The U.S. Navy and the Air Force are sponsoring a research laboratory
focused on developing technology for a revolutionary new satellite,
able to receive and re-target laser beams anywhere on earth.
The lab is located at the Naval Postgraduate School, in Monterey,
Calif.
The school’s superintendent, Rear Adm. David R. Ellison,
said that this project is the “epitome of the joint, interdisciplinary
research efforts that will drive our nation’s future military
capabilities, and which none of us could do alone.”
In the newly christened NPS/Air Force Research Lab Optical Relay
Spacecraft Laboratory, researchers successfully demonstrated the
laser tracking ability of a prototype twin-mirror Bifocal Relay
Spacecraft designed to receive “up” beams and refocus
them via a ‘steering’ mirror and second main mirror
onto targets of choice on the ground.
If fielded, a constellation of 27 of the twin-mirror satellites
will orbit at 715 kilometers sometime in the next decade.

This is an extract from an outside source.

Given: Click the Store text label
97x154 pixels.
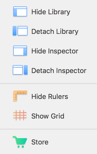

“This is breakthrough work towards our goal of instantaneous
global power with global reach,” said R. Earl Good, director
of the Directed Energy Directorate of the Air Force Research Laboratory,
at Kirtland Air Force Base, N.M., which is co-sponsoring the project.
The Bifocal Relay Mirror Spacecraft project owes its very existence
to NPS officer students. It started as a student spacecraft design
project. In 2000, the NPS/AFRL team won the prestigious National
Reconnaissance Office Director’s Innovation Initiative Award,
and with it $340,000, to further develop the technology.

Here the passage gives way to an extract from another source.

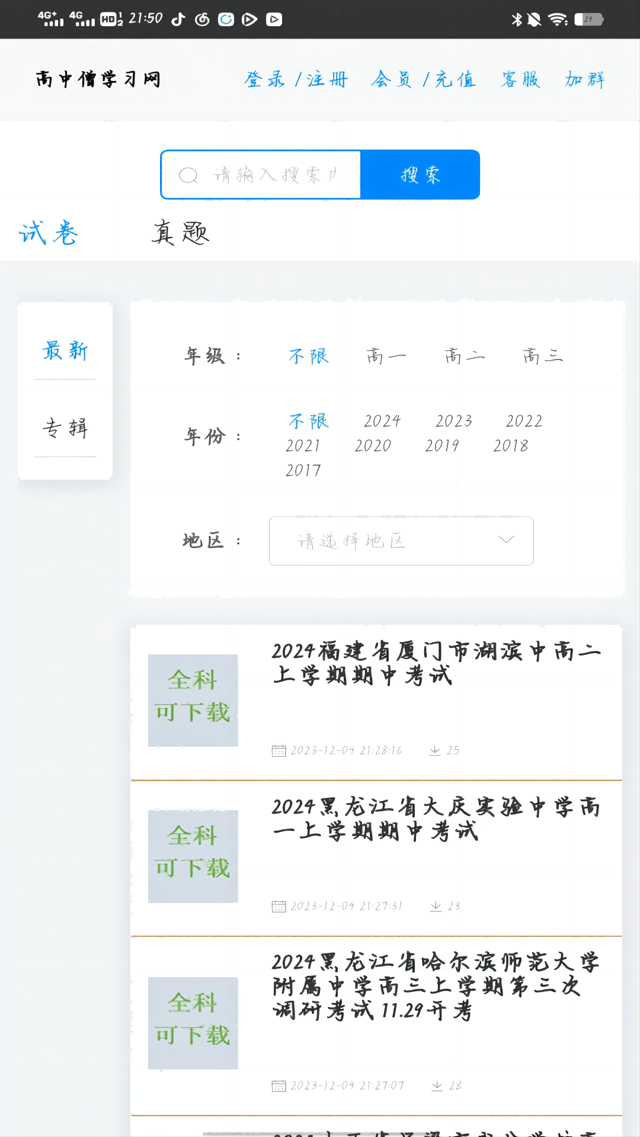The height and width of the screenshot is (1137, 640).
Task: Tap the battery indicator icon
Action: coord(588,20)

During the next five years, the new laboratory and research effort
will receive approximately $3.5 million in Air Force and Missile
Defense Agency funding.
“What you’re seeing is the only integrated spacecraft
control/optical technology demonstration anywhere,” said Air
Force Capt. Mary Hartman, program manager for AFRL’s relay
mirror technology program.
AFRL scientists have the lead on the project’s optics, while
the Navy’s corporate university has the responsibility for
spacecraft control.
“The Bifocal Relay Mirror Spacecraft project marries the
best expertise of our two groups—NPS’s in spacecraft
attitude and vibration control and AFRL’s in high technology
optics,” said Aeronautics and Astronautics Prof. Brij Agrawal,
director of the NPS Spacecraft Research and Design Center.
Good said the most likely future system would be a mix of ground-based,
airborne, and space-based lasers in addition to the beam-retargeting
space-based mirrors.
“This is not an either-or proposition,” he said. “They’re
complementary.”
According to project managers, the bifocal mirror tracking and
targeting system is likely to first be tested on a lighter-than-air
balloon or airship as a stepping stone to the ultimate space platform.

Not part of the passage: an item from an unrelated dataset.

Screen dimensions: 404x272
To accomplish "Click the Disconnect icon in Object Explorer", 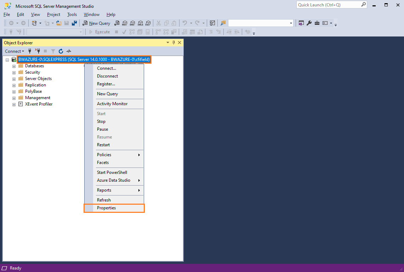I will click(38, 51).
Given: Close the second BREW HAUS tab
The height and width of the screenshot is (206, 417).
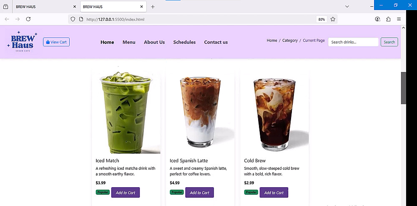Looking at the screenshot, I should pos(141,7).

Agrawal stressed that the technology being developed for the space-mirror
project is widely applicable to a number of other areas, such as
reconnaissance, space optics, space communications, remote imaging,
enhancing night vision capabilities, camouflage detection and penetration,
chemical warfare agent detection and identification, theater wind
profiling, tunnel and underground structure detection, and cloud
ceiling detection.
One of the most intriguing potential uses of the space mirrors
would be as giant flashlights to light up future battlefields.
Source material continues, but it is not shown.